++++ Provided information ++++

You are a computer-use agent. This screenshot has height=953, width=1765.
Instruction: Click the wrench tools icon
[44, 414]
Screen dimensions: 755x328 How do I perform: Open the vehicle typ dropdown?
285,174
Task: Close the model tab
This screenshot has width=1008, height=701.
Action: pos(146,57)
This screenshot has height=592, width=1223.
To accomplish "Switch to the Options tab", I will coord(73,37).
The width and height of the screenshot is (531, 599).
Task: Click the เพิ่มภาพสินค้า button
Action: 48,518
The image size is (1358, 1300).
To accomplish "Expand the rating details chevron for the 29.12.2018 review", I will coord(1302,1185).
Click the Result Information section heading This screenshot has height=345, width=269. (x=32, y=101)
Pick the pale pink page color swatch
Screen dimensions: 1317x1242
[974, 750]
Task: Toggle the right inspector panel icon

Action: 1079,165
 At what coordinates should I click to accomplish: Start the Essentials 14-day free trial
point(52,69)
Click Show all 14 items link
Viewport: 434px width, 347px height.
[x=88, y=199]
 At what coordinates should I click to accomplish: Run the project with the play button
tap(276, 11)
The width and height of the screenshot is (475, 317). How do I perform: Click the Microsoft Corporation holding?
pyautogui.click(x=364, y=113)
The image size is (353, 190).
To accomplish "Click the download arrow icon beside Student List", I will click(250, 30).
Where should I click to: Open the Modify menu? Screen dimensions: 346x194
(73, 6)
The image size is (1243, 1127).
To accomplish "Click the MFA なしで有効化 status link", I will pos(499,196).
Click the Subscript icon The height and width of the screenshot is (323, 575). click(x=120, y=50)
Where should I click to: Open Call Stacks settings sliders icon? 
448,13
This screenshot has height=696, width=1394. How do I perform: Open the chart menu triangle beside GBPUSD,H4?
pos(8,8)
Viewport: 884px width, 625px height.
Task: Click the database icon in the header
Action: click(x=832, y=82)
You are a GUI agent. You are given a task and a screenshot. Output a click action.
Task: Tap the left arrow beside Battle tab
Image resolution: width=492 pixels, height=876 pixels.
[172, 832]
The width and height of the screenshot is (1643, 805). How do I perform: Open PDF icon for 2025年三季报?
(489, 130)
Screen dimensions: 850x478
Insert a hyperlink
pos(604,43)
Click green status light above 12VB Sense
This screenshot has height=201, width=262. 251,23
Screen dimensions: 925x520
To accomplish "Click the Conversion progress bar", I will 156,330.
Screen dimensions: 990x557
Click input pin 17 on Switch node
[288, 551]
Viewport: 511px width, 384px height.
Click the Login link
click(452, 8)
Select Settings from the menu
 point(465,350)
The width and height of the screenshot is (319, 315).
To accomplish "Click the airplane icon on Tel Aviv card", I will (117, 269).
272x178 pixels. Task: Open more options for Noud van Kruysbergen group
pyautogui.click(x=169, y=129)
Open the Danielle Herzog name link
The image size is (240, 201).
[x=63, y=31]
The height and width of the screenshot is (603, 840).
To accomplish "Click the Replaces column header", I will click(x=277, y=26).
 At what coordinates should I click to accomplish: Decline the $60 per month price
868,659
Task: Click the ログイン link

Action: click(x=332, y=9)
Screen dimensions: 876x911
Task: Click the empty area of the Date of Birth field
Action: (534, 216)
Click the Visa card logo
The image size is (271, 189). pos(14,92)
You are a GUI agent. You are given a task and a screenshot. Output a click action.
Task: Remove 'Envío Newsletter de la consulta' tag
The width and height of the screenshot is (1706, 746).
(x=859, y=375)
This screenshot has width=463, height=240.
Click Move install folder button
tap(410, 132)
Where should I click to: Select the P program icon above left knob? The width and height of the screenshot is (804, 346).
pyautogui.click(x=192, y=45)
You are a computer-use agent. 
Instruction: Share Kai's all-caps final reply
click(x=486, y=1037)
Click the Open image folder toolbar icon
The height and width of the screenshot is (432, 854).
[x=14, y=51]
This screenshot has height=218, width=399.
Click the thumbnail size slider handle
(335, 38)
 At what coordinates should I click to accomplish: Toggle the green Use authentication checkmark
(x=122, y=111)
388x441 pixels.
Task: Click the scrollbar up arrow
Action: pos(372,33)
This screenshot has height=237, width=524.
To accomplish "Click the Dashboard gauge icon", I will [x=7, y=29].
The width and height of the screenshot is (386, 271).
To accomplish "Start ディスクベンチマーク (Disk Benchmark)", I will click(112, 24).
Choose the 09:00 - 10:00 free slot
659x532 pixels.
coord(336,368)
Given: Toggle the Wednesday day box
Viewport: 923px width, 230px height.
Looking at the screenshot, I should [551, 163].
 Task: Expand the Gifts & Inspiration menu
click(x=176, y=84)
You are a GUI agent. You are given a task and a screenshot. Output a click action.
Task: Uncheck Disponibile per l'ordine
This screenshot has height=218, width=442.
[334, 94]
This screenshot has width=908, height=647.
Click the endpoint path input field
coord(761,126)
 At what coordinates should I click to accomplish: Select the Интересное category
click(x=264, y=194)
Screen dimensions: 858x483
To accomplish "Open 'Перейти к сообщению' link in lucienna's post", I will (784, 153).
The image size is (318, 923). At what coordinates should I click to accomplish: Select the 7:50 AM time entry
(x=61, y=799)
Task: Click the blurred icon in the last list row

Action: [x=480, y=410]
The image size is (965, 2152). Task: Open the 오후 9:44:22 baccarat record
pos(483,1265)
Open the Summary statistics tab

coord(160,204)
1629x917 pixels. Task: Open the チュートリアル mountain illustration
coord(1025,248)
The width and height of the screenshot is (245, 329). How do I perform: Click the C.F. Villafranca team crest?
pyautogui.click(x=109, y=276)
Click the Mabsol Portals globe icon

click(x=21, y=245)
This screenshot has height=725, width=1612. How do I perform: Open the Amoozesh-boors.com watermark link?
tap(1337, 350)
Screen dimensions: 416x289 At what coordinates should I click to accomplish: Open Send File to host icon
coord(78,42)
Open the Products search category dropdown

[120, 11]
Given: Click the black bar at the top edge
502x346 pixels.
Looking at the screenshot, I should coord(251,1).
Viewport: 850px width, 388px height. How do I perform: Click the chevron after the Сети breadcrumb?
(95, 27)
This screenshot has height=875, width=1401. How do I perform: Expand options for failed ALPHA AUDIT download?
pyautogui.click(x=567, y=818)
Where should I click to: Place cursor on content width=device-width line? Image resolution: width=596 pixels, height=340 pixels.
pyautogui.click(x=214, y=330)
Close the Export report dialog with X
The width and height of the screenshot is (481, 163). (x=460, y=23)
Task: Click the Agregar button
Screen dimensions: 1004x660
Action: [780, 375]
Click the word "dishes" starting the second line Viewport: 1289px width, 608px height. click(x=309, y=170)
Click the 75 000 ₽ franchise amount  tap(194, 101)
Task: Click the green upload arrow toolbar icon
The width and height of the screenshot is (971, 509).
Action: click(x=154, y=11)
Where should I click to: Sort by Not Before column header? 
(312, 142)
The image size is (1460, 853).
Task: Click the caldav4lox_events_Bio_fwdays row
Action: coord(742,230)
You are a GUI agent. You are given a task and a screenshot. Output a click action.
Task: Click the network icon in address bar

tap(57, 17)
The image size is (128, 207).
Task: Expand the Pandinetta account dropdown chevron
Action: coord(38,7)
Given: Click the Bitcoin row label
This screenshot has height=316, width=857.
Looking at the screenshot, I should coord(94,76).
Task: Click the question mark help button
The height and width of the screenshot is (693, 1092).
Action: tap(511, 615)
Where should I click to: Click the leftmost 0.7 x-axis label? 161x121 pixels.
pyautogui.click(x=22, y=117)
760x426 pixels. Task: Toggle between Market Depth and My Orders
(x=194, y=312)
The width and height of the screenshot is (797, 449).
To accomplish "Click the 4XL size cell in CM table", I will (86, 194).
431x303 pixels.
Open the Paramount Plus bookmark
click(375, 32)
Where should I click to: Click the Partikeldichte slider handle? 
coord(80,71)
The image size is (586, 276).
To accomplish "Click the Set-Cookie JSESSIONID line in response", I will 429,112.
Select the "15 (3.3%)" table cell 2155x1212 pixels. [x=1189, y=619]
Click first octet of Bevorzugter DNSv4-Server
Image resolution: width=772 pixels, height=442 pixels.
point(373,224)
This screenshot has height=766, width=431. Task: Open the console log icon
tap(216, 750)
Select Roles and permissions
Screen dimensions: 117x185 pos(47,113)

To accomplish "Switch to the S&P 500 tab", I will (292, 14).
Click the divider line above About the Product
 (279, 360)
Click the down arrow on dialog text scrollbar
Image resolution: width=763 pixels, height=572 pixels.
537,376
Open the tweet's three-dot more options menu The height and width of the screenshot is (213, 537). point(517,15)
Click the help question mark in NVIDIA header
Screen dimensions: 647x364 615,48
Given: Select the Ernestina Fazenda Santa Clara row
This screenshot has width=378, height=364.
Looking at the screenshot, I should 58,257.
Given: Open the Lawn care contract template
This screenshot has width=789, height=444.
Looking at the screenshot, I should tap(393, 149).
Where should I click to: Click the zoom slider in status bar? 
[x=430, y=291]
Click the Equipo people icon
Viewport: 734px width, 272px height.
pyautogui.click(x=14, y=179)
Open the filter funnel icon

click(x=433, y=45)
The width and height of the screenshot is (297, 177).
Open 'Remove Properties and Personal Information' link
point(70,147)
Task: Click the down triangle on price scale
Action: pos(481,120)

++++

From the records above, count the lines in which the string "computer" is found, and answer with the number alone.

- **Exercise response**
2